The Scottish Sentencing Council (SSC) has announced a 12-week public consultation into whether under-25s should be imprisoned.

The consultation comes after research conducted by the University of Edinburgh on behalf of the SSC found that there were severe cognitive complications for incarcerating people under the age of 25.

The report found that the adult brain reaches maturity between 25-30 years old, which means it is not able to handle the stressful environment of prison.

“It’s really important for the courts to understand the developmental needs of young people… we need supportive programmes that are community-based,” Schwannauer told EN4 News.

“Putting people in prisons where there is a spike of drug use and self-harm is basically just putting further risk on the individual and their communities.

“I really hope Scotland can path the way to an alternative way in order to reduce future risk and societal cost.”

Support for this review and consultation has been backed by The Centre for Youth and Criminal Justice (CYCJ).

Spokeswoman Charlotte Morris said today that a CYCJ report found that 37% of youngsters are tried in adult court and don’t understand the process.

But Conservative MSP Murdo Fraser argued that there is a lot more work needed before alternatives to prison are considered.

He told EN4 News: “It’s difficult to see how reducing the number of people going to prison for committing serious offences is going to help protect the public or provide an effective deterrent from people in this age group committing very serious crime.”
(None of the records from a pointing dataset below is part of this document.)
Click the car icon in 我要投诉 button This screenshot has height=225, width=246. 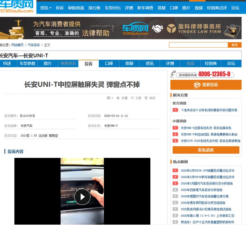(196, 85)
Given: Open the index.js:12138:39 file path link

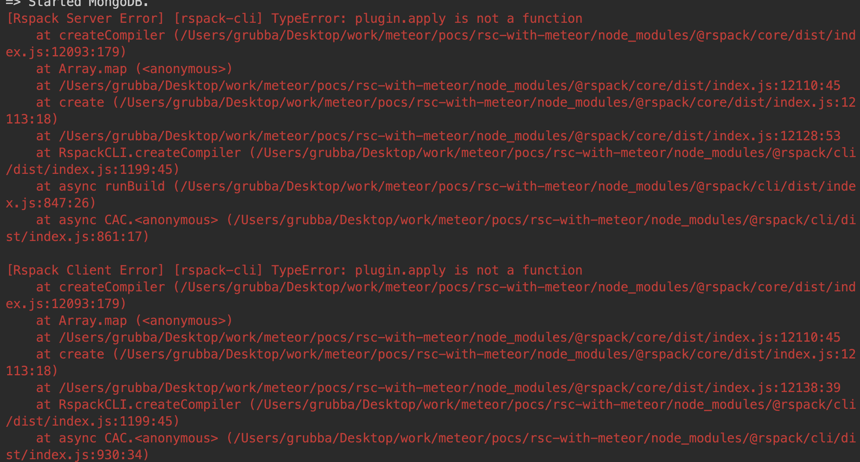Looking at the screenshot, I should point(450,388).
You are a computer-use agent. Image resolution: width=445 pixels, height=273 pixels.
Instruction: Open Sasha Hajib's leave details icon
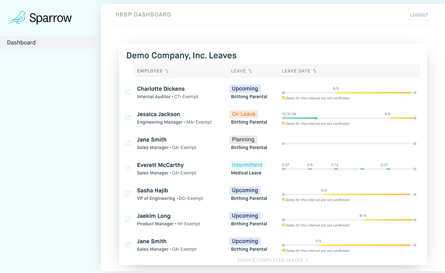[x=128, y=194]
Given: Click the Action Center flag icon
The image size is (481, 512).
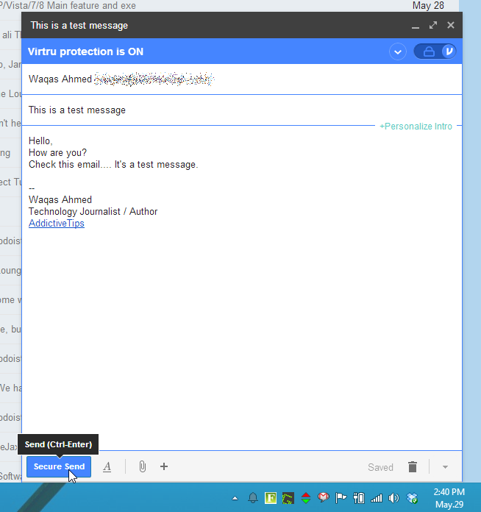Looking at the screenshot, I should point(341,498).
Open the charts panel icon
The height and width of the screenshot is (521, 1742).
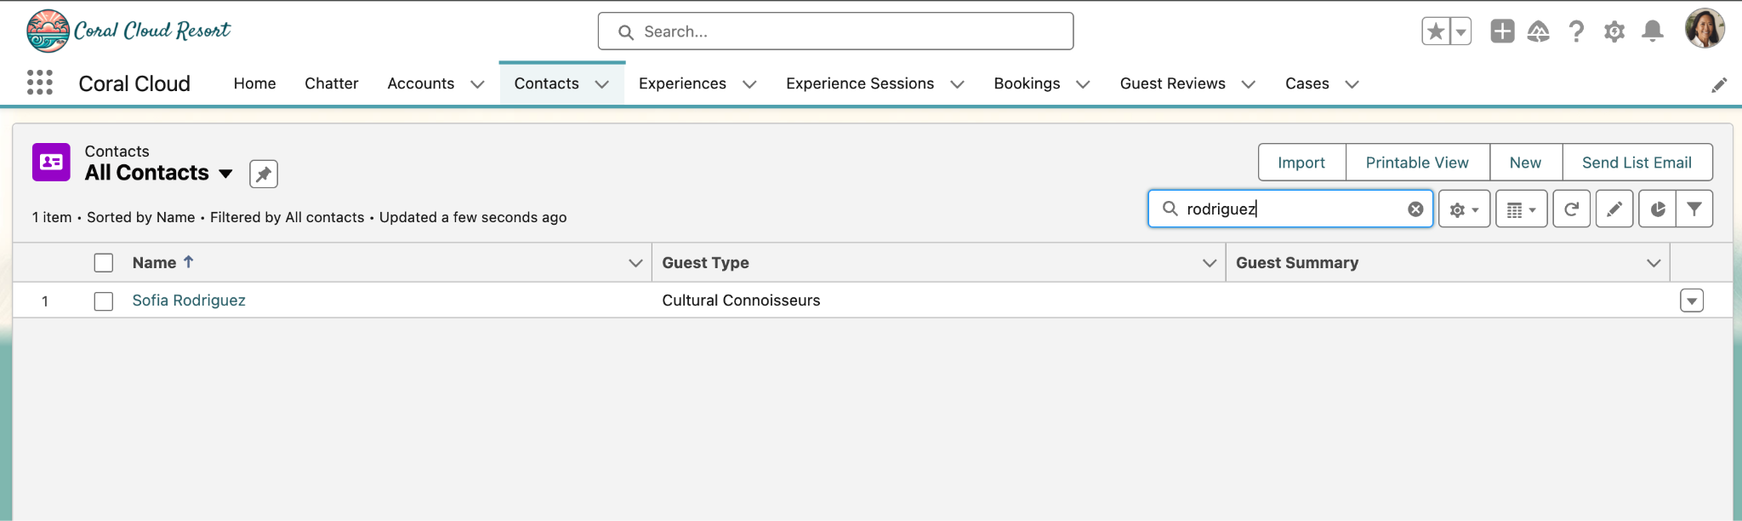tap(1657, 209)
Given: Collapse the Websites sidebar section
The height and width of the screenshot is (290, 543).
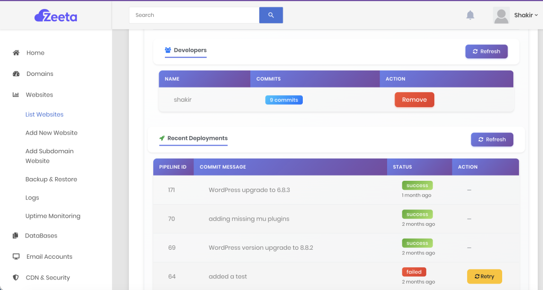Looking at the screenshot, I should 39,95.
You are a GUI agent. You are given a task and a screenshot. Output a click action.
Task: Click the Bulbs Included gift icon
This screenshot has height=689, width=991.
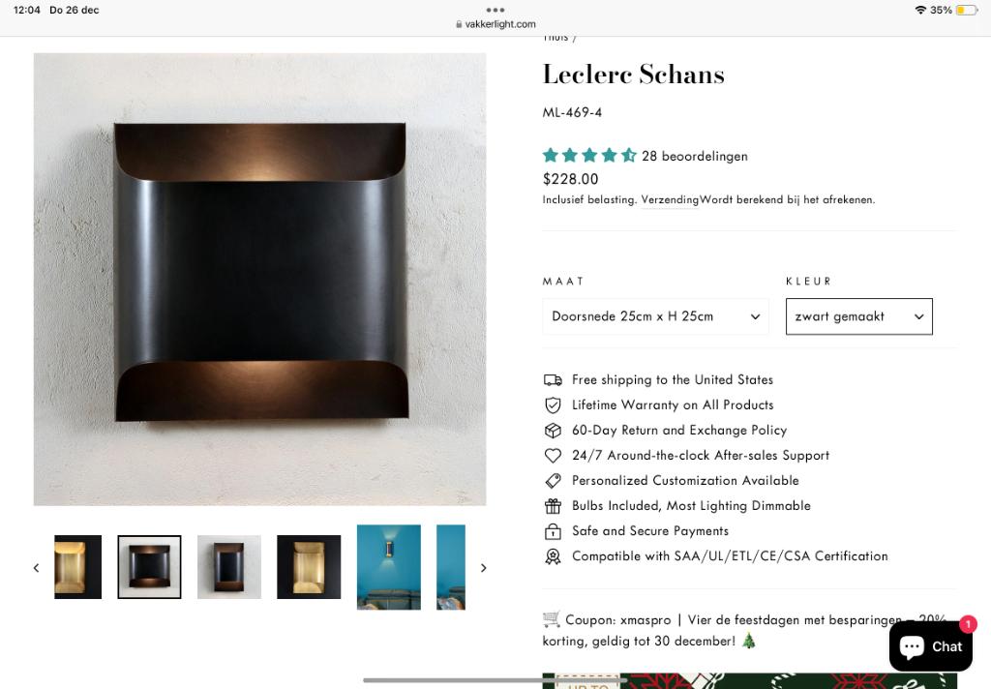pyautogui.click(x=553, y=505)
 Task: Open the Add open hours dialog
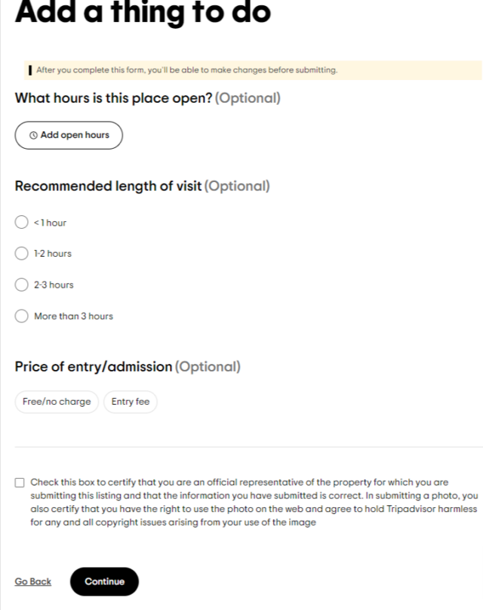click(x=69, y=135)
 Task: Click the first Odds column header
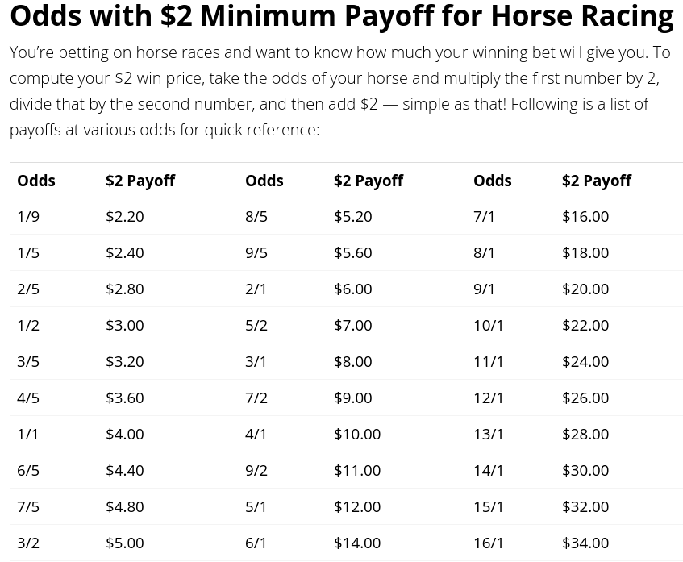coord(36,181)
“I think a lot more work needs to be done before we use community disposals as an alternative to prison for people in this age group,” Fraser concluded.

The SSC said in a statement: “The council’s hope and expectation is that it will bring long-term social and economic benefits,” an SSC statement read, “and by promoting reduced reoffending through greater emphasis on rehabilitation and increased use of the children’s hearings system.”